Your Comprehensive Mushroom Terminology Guide

Getting your mind around mushrooms can be complicated! Here is a little guide to some of the terminology commonly used in the world of mushrooms.


Abort - A mushroom that for some reason does not reach maturity.

Colonization - This is the process of the mycellium growing onto its substrate. As it “colonizes” the substrate it converts the carbon and nutrients into its tissues. It also produces antibiotics and other compounds to prevent other organisms from competing with it.

Culture - A culture is a specific strain of a fungus growing on a Petri plate. 

Flush - A flush is a fruiting event in which a single, various, or a cluster of mushrooms are produced.

Fruiting - Fruiting refers to the growth of the reproductive structure we know as mushrooms. Due to some resemblance with fruits, it is described as fruiting.

Fruiting Chamber - This is a special container used for fruiting mushroom kits. It helps increase humidity while allowing appropriate air exchange.

Inoculation - This is the process of introducing fungal mycellium into a new growth medium. For example, when making a grow kit you “inoculate” your substrate with spawn.
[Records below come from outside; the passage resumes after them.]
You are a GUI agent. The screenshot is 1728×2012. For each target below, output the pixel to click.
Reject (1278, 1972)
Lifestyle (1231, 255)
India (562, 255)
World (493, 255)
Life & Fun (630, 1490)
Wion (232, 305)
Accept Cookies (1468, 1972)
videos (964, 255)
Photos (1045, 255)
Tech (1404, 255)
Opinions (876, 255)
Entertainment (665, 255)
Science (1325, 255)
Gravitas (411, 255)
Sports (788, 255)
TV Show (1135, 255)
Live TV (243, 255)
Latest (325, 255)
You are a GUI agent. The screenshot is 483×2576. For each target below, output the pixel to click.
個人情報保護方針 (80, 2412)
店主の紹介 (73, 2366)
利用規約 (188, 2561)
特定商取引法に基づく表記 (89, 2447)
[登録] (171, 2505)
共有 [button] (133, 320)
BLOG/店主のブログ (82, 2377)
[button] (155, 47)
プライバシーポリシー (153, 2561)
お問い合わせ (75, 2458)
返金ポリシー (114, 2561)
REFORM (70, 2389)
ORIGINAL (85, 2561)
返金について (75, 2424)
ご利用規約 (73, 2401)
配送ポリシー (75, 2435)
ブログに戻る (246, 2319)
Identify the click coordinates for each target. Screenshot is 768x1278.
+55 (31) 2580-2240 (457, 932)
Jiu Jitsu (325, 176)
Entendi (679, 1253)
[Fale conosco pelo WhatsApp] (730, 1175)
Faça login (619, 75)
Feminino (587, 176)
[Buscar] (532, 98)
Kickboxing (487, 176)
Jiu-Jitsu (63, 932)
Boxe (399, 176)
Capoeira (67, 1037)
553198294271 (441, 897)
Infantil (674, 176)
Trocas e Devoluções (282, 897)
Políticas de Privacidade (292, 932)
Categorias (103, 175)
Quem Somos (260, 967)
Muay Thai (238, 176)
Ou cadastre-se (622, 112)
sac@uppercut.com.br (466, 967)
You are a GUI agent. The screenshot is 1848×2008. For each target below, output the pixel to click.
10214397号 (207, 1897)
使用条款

Incubation - Incubation is the time allowed for mycellium to colonize the substrate. It is essentially the growth phase of the mycellium

Liquid Culture - This is mycellium cultivated within a liquid growth medium. This is typically used for the production of spawn

Mycelium - This is the filamentous spider-web growth of the fungus. You can see this in the wild growing within the leaf litter or on fallen logs.

Mushroom Kit - This is how most gourmet mushrooms are cultivated. They are typically made of specialized mushroom grow bags filled with processed substrate and spawn.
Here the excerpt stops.